Institutions of higher learning in the region have mainly focused on teaching or basic-science research which has a weaker link to private enterprises. Science and technology institutions that were established from the outset to be the incubating grounds for entrepreneurs and inventors have taken to offering social science and business related programs. For instance, universities such as the University of Science and Technology of Bamako in Mali, African Higher School of Information Technology and Communication in Ivory Coast, Kwame Nkrumah University of Science and technology (KNUST) in Ghana and the Federal University of Technology (FUT) in Nigeria, have as a matter of fact diluted programs by offering more arts and social sciences than its pure and applied science programs which is core to its mandate. More emphasis are being placed on teaching as opposed to research that would disseminate ideas to spur innovation.
The study also sees coordination among public organizations and parastatals in the design and implementation of STI policies to be weak. Government agencies often elaborate their strategies but are not fully integrated and coordinated thereby leading to unnecessary competition among these institutions. This is undoubtedly a challenge to improving the impact of STI policies and developing an efficient use of scant resources.
In addition to the ones elaborated above, the study finds the activities of financial systems in economies such as Ghana, Nigeria and Sierra Leone to be less incentivized enough to support innovation in the bloc. New entrepreneurs and existing firms hardly get access to financial sector to finance innovation activities. Venture capital are few and even in other jurisdiction almost non-existent. The gestation periods for actualizing the full potential of new inventions often takes time, and this is a disincentive for existing financial institutions who are already faced with liquidity and solvency risks.

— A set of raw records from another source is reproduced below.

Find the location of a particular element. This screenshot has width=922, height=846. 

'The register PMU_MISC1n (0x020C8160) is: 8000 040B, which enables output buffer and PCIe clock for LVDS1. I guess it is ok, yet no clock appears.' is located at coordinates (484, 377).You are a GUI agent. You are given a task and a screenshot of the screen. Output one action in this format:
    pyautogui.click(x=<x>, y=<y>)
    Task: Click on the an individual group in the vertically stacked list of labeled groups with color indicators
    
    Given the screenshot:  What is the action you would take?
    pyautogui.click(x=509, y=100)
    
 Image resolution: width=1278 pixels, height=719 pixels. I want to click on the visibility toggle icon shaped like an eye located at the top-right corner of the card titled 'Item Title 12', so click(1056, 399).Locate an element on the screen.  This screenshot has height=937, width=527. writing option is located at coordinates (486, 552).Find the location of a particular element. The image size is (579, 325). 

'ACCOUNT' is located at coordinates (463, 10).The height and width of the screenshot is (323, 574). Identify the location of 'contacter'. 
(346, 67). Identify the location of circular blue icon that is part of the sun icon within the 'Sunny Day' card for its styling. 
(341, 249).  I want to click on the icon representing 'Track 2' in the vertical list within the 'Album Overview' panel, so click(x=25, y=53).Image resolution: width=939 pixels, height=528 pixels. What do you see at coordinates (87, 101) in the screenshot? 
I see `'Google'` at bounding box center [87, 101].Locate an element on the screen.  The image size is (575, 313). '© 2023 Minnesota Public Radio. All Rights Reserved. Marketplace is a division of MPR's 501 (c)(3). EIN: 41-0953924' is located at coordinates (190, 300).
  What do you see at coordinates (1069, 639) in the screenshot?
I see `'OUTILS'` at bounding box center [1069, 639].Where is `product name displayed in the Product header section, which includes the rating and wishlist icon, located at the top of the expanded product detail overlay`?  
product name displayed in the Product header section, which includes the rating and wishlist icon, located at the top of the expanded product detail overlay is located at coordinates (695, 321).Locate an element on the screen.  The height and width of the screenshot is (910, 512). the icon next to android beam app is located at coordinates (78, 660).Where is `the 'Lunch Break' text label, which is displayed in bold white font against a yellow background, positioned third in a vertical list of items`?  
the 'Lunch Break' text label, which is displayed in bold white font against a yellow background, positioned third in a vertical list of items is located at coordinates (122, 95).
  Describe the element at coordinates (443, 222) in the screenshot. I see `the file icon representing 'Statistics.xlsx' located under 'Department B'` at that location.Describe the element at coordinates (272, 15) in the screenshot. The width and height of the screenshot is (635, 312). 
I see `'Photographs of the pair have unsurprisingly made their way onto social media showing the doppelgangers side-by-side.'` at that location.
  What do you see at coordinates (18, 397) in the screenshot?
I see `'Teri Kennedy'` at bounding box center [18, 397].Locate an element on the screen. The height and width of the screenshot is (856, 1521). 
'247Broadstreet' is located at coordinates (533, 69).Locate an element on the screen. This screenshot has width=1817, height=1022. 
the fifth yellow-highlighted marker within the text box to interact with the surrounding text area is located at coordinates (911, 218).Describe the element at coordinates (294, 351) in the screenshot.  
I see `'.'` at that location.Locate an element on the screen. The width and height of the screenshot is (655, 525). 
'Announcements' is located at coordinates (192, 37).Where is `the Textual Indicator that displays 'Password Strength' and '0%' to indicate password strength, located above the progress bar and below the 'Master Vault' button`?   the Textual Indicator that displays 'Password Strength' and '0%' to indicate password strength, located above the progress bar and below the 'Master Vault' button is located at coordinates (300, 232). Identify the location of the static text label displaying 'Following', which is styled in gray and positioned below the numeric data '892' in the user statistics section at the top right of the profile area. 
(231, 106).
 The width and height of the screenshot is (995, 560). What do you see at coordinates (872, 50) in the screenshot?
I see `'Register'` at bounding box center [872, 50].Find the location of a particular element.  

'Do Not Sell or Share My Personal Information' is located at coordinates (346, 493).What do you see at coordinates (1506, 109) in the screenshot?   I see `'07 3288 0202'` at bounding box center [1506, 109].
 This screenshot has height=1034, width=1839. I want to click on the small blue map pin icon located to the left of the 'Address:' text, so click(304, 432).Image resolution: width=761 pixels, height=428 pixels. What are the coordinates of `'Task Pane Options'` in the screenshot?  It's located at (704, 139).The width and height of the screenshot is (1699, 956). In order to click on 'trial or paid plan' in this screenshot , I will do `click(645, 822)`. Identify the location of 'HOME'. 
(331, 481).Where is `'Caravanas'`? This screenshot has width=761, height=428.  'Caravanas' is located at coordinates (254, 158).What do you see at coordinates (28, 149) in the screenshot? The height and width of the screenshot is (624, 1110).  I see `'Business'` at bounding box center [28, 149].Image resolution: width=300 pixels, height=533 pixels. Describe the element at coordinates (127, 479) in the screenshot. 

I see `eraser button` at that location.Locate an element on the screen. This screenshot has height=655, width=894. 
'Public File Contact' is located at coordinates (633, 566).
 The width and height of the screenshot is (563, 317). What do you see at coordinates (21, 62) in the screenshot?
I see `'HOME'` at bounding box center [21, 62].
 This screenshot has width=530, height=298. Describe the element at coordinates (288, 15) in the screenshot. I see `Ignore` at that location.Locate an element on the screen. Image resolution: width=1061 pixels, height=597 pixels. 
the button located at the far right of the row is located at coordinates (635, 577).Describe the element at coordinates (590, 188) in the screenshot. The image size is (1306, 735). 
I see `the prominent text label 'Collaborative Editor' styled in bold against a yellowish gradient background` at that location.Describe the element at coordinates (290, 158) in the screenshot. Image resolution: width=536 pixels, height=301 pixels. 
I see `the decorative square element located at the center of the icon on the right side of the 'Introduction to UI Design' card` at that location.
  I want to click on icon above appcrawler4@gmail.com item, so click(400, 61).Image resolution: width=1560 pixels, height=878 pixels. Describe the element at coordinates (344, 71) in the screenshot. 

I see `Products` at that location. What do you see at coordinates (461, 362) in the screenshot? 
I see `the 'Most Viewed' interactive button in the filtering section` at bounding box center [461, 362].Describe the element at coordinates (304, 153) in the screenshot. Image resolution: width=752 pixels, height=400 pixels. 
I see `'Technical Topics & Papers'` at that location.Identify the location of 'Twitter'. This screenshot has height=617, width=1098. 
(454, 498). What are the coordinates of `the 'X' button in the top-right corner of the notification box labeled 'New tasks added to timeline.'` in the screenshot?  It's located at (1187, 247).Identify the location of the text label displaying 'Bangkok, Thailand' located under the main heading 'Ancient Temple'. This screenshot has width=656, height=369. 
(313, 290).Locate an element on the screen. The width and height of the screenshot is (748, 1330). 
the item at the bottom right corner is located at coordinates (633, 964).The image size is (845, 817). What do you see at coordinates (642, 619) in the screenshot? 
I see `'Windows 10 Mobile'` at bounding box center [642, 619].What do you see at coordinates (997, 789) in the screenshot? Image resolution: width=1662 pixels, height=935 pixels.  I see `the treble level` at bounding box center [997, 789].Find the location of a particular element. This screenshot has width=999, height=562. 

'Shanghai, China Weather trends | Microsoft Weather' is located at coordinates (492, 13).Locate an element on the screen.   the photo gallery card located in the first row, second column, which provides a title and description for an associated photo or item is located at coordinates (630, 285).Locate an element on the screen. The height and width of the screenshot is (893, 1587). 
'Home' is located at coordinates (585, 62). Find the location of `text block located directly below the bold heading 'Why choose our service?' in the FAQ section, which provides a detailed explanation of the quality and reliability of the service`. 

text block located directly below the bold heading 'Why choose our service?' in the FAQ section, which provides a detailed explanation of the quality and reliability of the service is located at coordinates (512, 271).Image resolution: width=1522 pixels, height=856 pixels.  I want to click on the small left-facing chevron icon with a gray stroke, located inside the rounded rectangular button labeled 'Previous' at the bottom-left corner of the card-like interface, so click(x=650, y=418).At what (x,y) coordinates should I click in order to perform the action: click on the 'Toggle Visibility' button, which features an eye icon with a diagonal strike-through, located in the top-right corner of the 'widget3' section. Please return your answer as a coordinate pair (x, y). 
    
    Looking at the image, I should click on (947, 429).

Indeed ECOWAS member states and the entire sub-Sahara Africa are seen to be far behind when it comes to STI due to the dilemmas outlined. It should be emphasized here that the dilemmas presented shares common traits with what pertains in most developing economies: weak education systems (Aubert, 2004; Segarra-Blasco et al. 2008), design and implementation failure and political instability (see Woolthuis et al. 2005), lack of coordination among public organizations and failure to monitor (Hadjimanolis ; Dickson, 2001; Willie et al. 2016), lack of financing mix (Segarra-Blasco et al. 2008) and lack of human resources (Aubert 2004; Naim 2014).